Suicide Bombers Go PC

by COLLIN LEVEY
Suicide Bombers Go PC
It's springtime on campus -- that time of year where any excuse to sit outside will do. And lo, like clockwork this week, college students across the country got out their Frisbees and their politics.

The must-have opinion of the season is on the Israeli-Palestinian conflict. You get one guess which side the loudest ones are on.

The University of California at Berkeley, that bastion of sun-kissed young adults with a chip on their shoulder, was among the first to stomp the grass. Earlier this month, a sit-in for Palestinian statehood on the ramps of an interstate snarled traffic badly enough to need intervention by the California Highway Patrol.

On Tuesday at the University of Michigan, protestors paraded through the campus bound and gagged. One, out in his skivvies, explained via a signboard that "I am one of tens of Palestinians who were asked to strip naked by the Israeli Army, lie on their stomachs and then taken to an unknown location." (Yes, tens.)

All told, students at some 30 universities across the country -- from the University of Nebraska to Georgetown to Rutgers -- are expressing their solidarity with a group of people who send college-age kids out to self-detonate near as many Israeli civilians as possible.

Most of the tactics on display are recycled from every other protest movement -- from Vietnam right up through the antisweatshop brigade. Berkeley students this week even demanded that the school stop buying stocks in companies like General Electric that do business with Israel à la apartheid divestment.

The problem is that the parallels don't work. At a time when Americans willingly arrive at the airport hours before flights to comply with new security measures, the outrage of University of Michigan undergrads at similar measures in Israel doesn't really resonate. That's the campus where students today are confronted on the way to the library with activists running mock "Israeli checkpoints" and demanding to see their school ID.

The University of Michigan, one presumes by all available statistics, is teeming with some of the brightest young minds in the country. But someone might point out to the kids that this isn't exactly the kind of stuff that gets you sent to a human rights tribunal.

Still, there are plenty of new acronyms on campus supporting the Palestinian cause, and this too is part of the issue. At many institutions, anti-Semitism has long been one of the handful of dirty words like racism, sexism and homophobia. Jewish students have too often played into this, turning the Holocaust into an occasion for a sit-in in the college center -- an act which demeans the Nazi atrocities by putting them on par with "Take Back the Night." Jewish groups like Hillel have tried to find common ground with groups like the Black Student Union by playing up the fact that they are victims too.

The coming clash on campus seems destined to play out as a contest to determine who wins the prize as the biggest victim.
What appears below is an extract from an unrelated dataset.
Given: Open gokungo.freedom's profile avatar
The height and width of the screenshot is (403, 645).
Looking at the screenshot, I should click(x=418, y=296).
The whole thing is tedious, not to mention confusing for college students and their nascent herd-like politics. Some Jewish students, so accustomed to being among the cheerful bands expressing outrage against oppression, are so confused by the latest turn of events that they have in fact joined the Justice for Palestinians groups condemning Israel's "occupation" of Palestinian land. From Brown University comes the heart-melting story of a Jew and a Palestinian joining hands to . . . condemn Israel.
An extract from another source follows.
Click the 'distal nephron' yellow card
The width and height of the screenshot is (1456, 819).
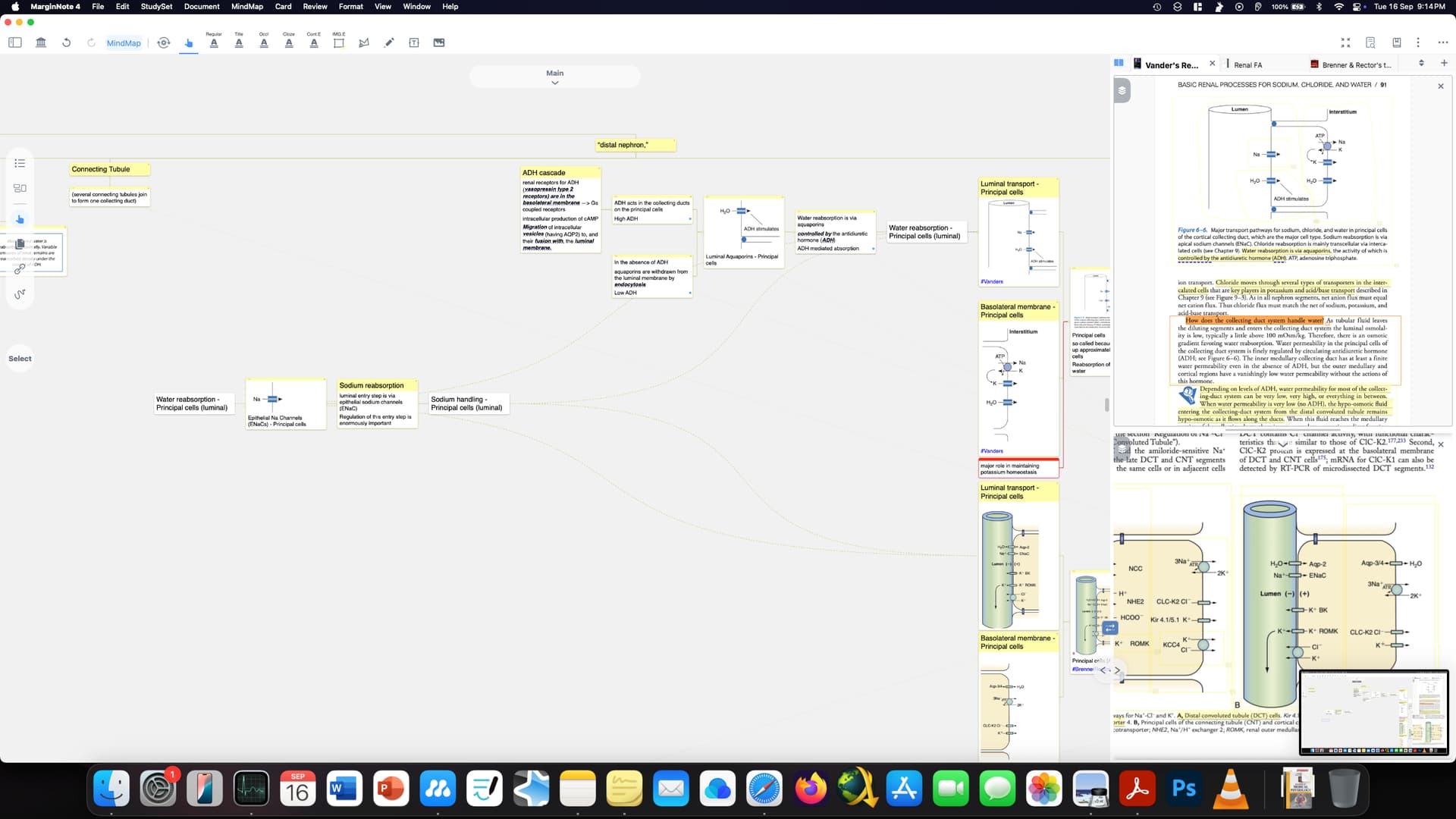[x=635, y=145]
For their part, Palestinian groups have been keen to draw a moral equivalence between recent Israeli actions and the Holocaust. A West Coast student recently called the situation "exactly like the ghettos that were created by Poland and Germany in the 1930s and '40s."

But beyond the usual angry sputtering and name-calling, there are some signs for concern. The Jewish student center at Berkeley recently had a window smashed and "F -- ing Jews" scrawled on the garbage cans. Students coming out of synagogues got egged. And worse, near the Berkeley campus, two Orthodox Jewish men were attacked.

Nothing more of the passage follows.